System modelling of mammalian cell cycle regulation using multi-level hybrid petri nets

Abstract

An important process in the growth of any biological organism is its ability to proliferate, a tightly controlled process in which a cell divides into two daughter cells. This happens within a dynamic environment, where a cell responds to various internal and external signals through a well-ordered sequence of events called cell cycle. Underlying these events are a complex and elegantly orchestrated web of interactions that function as an integrated system with various sub-systems that specialize in various tasks. The important task is the response of cell cycle machinery to proliferative signals in order to initiate a process which eventually leads to production of two daughter cells. Malfunction of cell cycle system causes diseases, such as cancer.

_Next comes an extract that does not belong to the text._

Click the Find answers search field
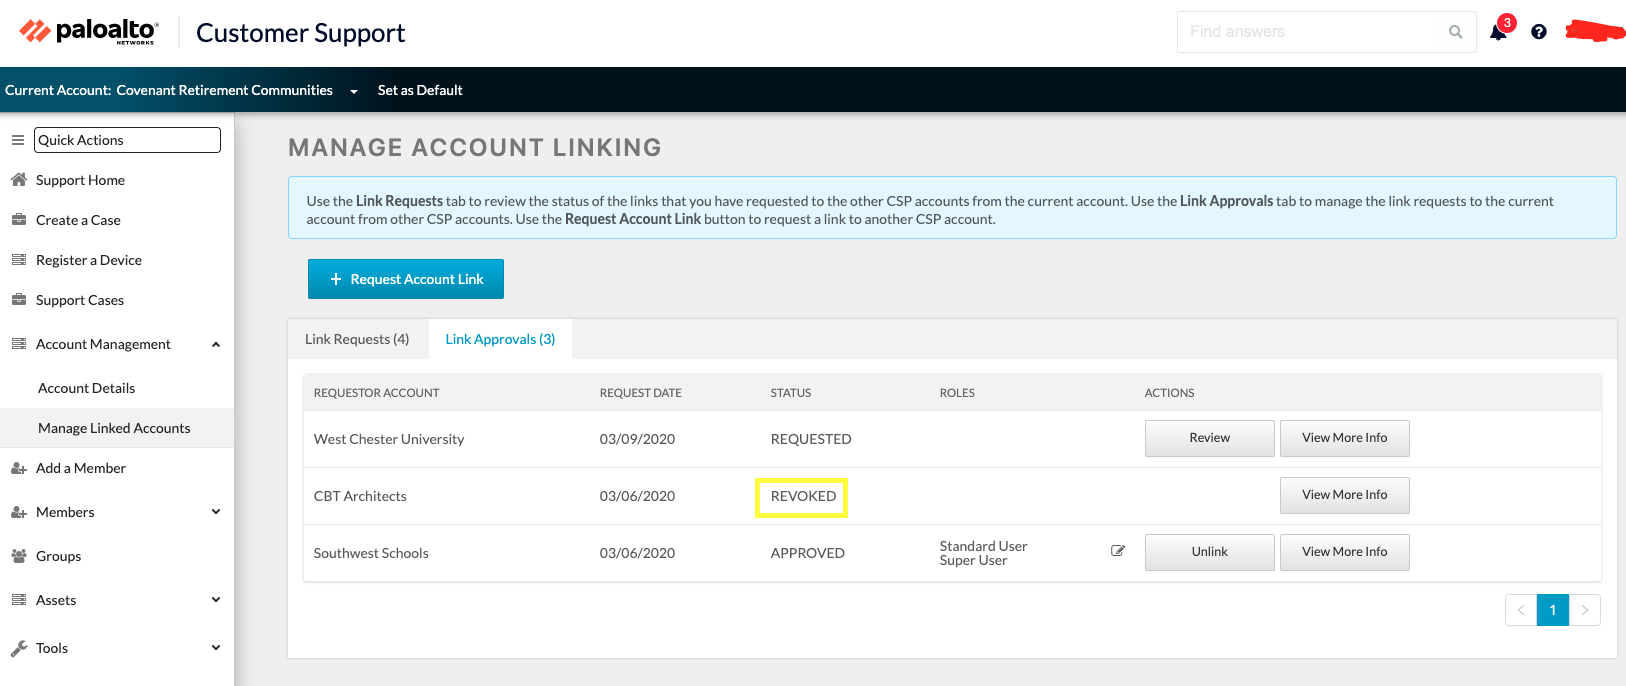The height and width of the screenshot is (686, 1626). [x=1307, y=32]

This study proposes a novel systems approach to modelling mammalian cell cycle to gain insights into how it coordinates such an intricate system of interactions in a robust and timely manner. It involves identification of the most essential controllers of mammalian cell cycle (as primary elements) and regulators of these controllers (as secondary elements) at different levels of abstraction to develop a minimal yet comprehensive model. In this paper, a Multi-Level Hybrid Petri Net (MLHPN), a graphical Petri Net-based modelling method, is proposed to model the mammalian cell cycle regulation system. Intuitive nature of MLHPN makes it possible to represent biological properties and processes with different time scales through a combination of continuous and discrete paradigms at different levels of abstraction. The goal is to gain a deep understanding of the mechanism of mammalian cell cycle regulation in the presence of growth factors.